▸ Saved entries
++++

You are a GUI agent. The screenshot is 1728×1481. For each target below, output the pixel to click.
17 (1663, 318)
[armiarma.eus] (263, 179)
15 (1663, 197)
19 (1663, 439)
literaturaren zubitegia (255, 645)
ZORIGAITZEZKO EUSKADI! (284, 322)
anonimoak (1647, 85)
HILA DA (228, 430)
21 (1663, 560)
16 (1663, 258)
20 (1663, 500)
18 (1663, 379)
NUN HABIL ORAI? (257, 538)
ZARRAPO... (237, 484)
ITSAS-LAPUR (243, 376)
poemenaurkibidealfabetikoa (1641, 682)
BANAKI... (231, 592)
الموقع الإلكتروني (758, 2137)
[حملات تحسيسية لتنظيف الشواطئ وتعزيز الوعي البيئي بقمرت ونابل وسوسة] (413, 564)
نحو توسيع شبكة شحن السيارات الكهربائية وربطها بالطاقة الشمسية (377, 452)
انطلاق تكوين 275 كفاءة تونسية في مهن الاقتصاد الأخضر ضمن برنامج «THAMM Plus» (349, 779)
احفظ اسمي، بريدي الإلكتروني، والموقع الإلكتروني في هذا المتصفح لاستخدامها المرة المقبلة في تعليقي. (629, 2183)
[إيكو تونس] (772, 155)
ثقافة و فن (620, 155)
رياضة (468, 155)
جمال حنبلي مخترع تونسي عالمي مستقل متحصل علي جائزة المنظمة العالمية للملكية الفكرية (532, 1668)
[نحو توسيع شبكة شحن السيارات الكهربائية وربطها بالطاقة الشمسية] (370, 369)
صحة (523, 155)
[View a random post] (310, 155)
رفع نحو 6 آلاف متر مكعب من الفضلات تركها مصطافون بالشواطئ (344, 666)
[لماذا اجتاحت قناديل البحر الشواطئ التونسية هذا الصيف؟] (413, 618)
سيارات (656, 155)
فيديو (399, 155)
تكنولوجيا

++++

▸ Task statement
Among the lines of the data above, count those containing the word "الشمسية" and report the total alone.

▸ Task answer
2